* _Exercise instructions_:
Filter the records below for the word "agent". Keep each line that has it.

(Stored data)
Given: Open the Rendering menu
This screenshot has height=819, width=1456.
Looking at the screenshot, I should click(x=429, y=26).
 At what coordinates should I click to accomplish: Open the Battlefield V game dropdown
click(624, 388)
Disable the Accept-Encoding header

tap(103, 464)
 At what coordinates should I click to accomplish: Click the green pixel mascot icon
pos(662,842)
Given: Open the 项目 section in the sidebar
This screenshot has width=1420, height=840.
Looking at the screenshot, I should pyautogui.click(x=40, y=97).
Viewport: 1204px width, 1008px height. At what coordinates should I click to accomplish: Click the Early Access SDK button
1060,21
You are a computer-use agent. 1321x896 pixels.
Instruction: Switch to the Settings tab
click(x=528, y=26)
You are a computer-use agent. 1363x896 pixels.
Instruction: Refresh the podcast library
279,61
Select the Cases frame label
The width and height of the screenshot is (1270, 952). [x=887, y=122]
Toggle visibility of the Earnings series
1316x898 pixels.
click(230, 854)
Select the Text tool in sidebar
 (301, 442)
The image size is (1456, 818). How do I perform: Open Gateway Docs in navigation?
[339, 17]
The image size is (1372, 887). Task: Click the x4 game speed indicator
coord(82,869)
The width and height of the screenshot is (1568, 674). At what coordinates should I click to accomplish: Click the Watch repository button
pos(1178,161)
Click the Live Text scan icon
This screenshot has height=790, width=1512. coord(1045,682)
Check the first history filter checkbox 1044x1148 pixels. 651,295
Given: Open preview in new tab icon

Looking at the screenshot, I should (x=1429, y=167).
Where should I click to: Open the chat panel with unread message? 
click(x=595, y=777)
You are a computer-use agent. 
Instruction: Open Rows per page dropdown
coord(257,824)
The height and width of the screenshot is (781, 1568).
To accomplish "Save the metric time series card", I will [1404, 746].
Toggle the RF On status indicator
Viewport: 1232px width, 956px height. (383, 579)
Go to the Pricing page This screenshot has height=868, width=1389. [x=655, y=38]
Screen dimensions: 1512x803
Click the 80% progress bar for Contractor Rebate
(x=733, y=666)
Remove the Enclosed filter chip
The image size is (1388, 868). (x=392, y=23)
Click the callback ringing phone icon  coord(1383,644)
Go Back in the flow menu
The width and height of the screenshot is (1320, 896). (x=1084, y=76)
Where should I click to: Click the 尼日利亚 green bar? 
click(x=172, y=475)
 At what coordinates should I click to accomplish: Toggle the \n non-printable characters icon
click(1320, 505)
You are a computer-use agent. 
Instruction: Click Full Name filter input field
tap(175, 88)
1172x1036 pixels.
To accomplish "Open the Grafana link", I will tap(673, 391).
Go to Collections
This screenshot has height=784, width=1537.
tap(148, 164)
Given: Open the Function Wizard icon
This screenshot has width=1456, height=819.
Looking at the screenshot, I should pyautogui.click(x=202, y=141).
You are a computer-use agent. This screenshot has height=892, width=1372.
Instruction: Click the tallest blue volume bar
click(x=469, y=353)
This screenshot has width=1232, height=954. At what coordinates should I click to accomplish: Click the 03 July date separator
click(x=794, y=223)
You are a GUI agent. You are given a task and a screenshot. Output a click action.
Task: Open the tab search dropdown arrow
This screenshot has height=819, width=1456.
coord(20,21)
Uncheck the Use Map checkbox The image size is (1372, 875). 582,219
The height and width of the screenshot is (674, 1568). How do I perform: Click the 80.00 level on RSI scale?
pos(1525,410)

* _Written answer_:
You are a computer-use agent. 1321x896 pixels.
You are a computer-use agent. 1363x896 pixels.
You are a computer-use agent. 
You are a computer-use agent. 
You are a computer-use agent. This screenshot has height=892, width=1372.
You are a GUI agent. You are given a task and a screenshot. Output a click action.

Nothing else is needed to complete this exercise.